Main Players in NIS
National Cyber Security Centre
The National Cyber Security Centre (NCSC) performs two roles under NIS as well a third role for UL Plc. The roles under the NIS regulations are:
Single Point of Contact (SPOC).
Cyber Security Incident Response Team (CSIRT).
The NCSC is also recognised as the Technical Authority on cyber for the UK. It is advisory and non-regulatory providing cohesion and authorative competence in guiding both public and private sectors as well as government in the appliance of cyber security. It also provides a central role on sharing information through the Cyber Information Sharing Partnership (CiSP).

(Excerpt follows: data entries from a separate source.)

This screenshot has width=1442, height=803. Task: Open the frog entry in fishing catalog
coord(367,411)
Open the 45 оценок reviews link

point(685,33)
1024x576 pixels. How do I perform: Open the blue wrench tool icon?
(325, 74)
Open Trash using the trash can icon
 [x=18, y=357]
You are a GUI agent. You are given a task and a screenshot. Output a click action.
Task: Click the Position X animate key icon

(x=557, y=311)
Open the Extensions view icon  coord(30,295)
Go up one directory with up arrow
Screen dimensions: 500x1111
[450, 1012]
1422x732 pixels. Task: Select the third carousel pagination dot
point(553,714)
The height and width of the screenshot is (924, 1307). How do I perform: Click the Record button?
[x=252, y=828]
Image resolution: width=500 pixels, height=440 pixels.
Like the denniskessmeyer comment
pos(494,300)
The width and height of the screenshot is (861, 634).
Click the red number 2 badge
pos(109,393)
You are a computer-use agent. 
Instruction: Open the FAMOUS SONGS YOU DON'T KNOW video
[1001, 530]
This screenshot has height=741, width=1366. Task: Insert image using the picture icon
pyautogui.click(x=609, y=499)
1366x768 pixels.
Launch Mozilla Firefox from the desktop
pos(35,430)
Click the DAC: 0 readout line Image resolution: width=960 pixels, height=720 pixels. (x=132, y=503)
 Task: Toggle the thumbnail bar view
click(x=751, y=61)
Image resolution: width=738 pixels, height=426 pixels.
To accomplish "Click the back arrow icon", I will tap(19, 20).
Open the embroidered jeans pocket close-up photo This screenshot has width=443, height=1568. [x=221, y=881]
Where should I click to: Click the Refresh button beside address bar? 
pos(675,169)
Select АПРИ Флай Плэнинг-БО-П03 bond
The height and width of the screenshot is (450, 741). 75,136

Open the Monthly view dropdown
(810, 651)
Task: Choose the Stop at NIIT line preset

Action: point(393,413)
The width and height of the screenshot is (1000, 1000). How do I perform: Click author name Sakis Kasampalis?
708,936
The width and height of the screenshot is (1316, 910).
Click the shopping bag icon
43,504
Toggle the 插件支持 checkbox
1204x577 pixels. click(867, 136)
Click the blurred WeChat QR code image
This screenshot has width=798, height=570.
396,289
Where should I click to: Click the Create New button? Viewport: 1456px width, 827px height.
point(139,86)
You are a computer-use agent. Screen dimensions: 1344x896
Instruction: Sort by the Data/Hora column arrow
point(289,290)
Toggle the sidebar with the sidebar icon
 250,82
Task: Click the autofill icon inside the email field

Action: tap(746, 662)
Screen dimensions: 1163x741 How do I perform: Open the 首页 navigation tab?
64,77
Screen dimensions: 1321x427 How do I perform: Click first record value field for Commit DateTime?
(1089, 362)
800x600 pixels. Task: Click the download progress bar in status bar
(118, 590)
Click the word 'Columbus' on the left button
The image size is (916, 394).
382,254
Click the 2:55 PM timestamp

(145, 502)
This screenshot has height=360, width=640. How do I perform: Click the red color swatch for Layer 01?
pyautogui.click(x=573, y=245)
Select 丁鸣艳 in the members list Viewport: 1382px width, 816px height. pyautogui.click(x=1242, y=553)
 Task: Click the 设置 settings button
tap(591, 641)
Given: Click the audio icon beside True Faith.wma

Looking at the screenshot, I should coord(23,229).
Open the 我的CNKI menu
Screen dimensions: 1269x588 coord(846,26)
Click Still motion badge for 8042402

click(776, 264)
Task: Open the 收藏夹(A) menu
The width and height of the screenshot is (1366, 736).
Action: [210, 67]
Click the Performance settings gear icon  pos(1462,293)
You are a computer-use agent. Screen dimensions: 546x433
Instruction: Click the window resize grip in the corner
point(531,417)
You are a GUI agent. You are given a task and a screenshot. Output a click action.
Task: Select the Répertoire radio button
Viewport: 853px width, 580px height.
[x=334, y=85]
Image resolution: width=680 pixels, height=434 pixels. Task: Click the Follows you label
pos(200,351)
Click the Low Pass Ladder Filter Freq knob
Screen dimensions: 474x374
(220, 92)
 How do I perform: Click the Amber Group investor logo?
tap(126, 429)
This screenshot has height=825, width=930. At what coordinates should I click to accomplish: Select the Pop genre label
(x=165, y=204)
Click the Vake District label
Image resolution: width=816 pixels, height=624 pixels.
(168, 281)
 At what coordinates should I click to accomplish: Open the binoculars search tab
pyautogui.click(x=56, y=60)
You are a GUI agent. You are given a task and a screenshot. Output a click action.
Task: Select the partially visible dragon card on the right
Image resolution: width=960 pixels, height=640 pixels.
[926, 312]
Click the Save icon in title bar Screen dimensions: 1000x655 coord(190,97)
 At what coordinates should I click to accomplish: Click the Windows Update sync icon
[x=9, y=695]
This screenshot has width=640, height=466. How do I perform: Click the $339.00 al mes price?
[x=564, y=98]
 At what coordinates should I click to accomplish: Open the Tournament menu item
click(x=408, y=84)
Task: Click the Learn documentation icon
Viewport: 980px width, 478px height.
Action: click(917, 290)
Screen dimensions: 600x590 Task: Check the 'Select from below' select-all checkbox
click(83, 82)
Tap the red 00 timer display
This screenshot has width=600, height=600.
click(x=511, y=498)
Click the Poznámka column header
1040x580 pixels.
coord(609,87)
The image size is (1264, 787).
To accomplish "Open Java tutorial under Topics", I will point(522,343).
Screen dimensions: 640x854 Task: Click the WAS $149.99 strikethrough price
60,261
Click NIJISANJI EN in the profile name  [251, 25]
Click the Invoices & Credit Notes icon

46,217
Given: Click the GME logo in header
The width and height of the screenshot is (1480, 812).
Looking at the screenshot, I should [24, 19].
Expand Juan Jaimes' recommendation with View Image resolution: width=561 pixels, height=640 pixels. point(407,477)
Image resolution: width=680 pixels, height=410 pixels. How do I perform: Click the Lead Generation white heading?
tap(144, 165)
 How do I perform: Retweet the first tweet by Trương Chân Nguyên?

The regulatory role under NIS is given to what it defines as Competent Authorities (CA). These are the regulatory bodies, the agencies or government departments, that act as guardians of standards for particular industries. So, for water it is Ofwat and for gas and electricity it is Ofgem. Not surprisingly, or transport it is the Department for Transport (DfT). The CA is responsible for interpreting NIS in the context of the industry it is regulating. It will challenge the OES to identify and protect its essential services. It will produce an audit plan and audit each OES as it determines fit. It will liaise with NCSC in its interpretation of appropriate and proportionate control and expected outcomes. The CA will interpret the regulations to define reportable incidents and expect compliance. They are also responsible for fines which could be up to £19 Million1
Operators of Essential Services - Train Operating Companies
A Train Operating Company (TOC) is an OES and must conform to the NIS Regulations. Conformance provides a mainstay of TOC assurance to DfT as the Competent Authority, that the management of risk is appropriate and proportionate. This conformance should be regarded as a key project for any TOC. The TOC needs to demonstrate that:
“The organisation understands, documents and manages access to systems and functions supporting the delivery of essential services. Users (or automated functions) that can access data or services are appropriately verified, authenticated and authorised.”